Man and info pages say (in different places with different words)

'EXPR1 EXPR2'
'EXPR1 -a EXPR2'
'EXPR1 -and EXPR2'
     And; EXPR2 is not evaluated if EXPR1 is false.

Some might rely on this short-circuit evaluation to prevent errors. However,
the cost-based optimiser changes the evaluation order and EXPR2 might be
evaluated even when EXPR1 is false. Here is an example:

mkdir some_dir
chmod 333 some_dir
find * -readable ! -empty -printf "yes" -or -printf "no" -prune

which yields

find: ‘some_dir’: Permission denied
no

The "Permission denied" in the output suggests that -readable is false but
find evaluates -empty anyway. (Removing ! -empty from the expression makes the
error go away.) The optimised tree (edited for the sake of brevity and
clarity) is:

(  (  ( ! -empty ) -and -readable ) -and -printf "yes" ) -or ( -printf "no"
-and -prune ) 

In this form, -empty is always evaluated (before -readable).

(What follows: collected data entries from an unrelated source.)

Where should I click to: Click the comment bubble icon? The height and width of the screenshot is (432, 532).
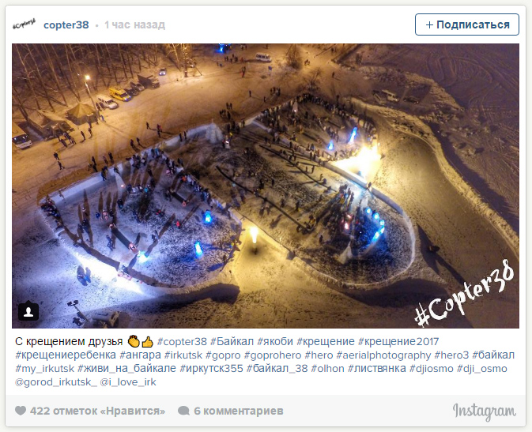point(183,411)
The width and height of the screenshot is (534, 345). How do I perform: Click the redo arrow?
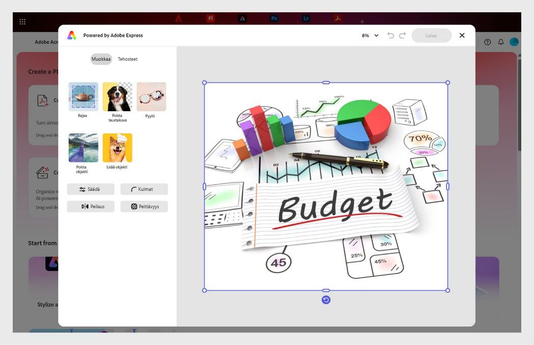click(403, 35)
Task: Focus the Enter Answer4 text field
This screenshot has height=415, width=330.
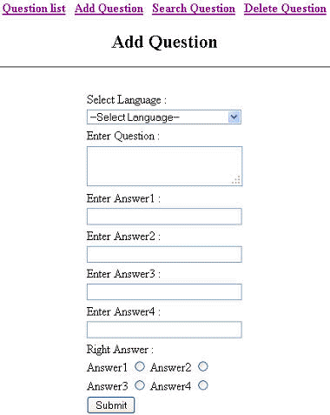Action: [x=164, y=330]
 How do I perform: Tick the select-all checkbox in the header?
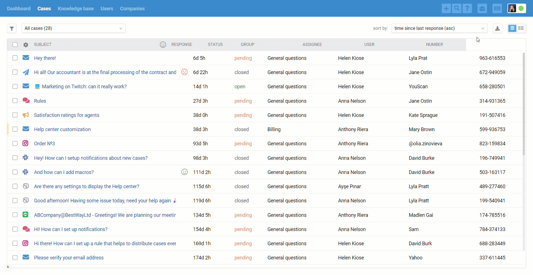click(x=15, y=45)
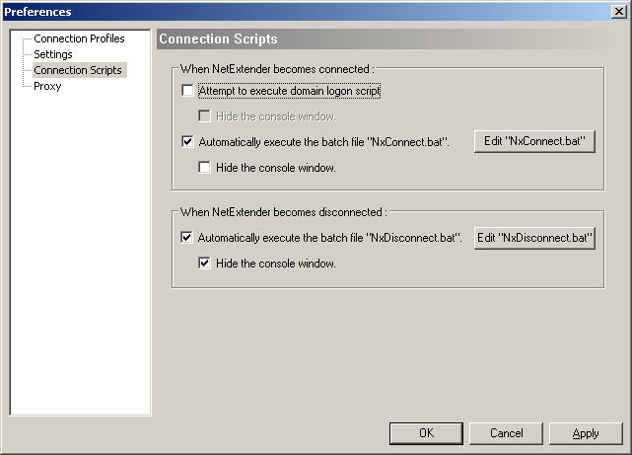Image resolution: width=632 pixels, height=455 pixels.
Task: Click the Preferences title bar
Action: coord(296,12)
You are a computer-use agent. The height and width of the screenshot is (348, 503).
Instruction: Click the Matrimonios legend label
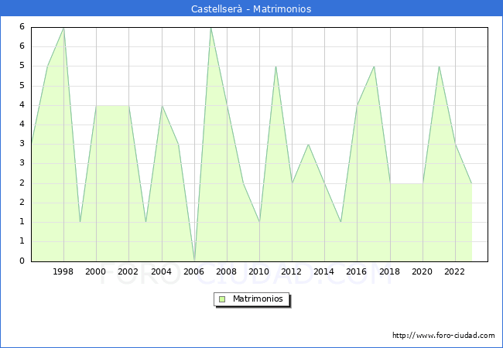(x=258, y=299)
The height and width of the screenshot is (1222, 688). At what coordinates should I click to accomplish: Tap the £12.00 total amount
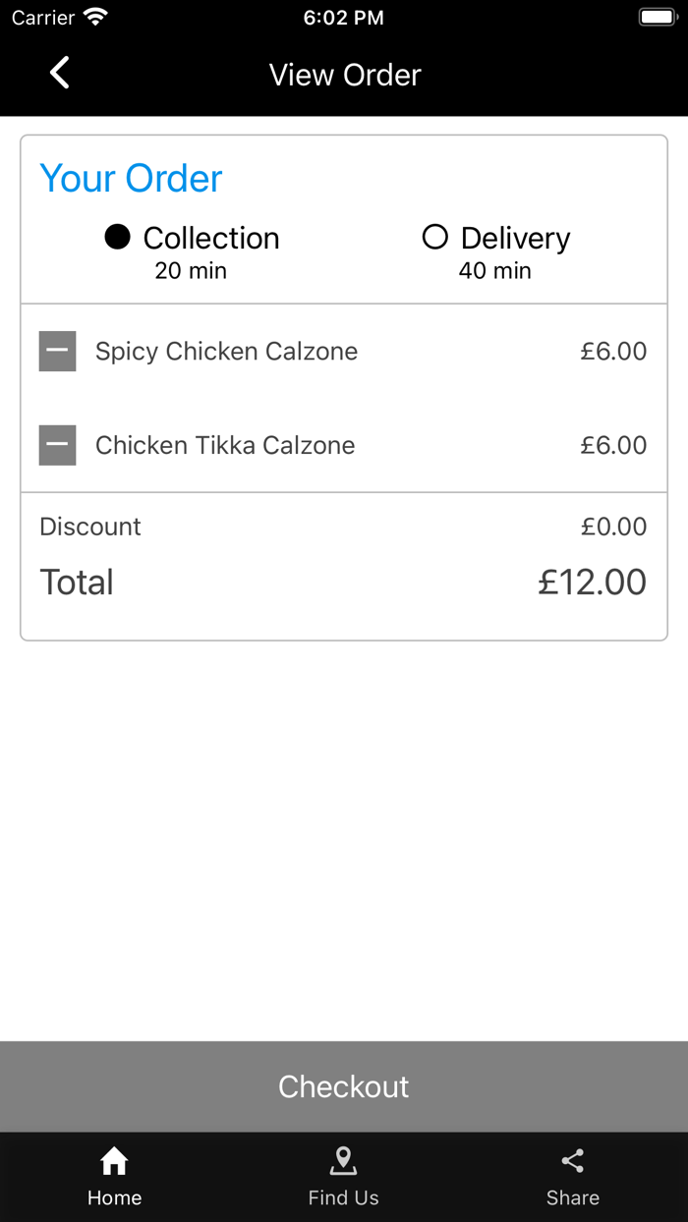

I hope this not a big diversion from the point but my ruminations on the
problem follow. Find's code assumes that AND and OR are commutative which is
true under pure boolean logic rules. However, with the addition of
short-circuiting these operators loose that property. (Some expressions do
commute but not all.) The code must understand that when EXPR1 affects (for
some definition of "affects") EXPR2, then they don't commute.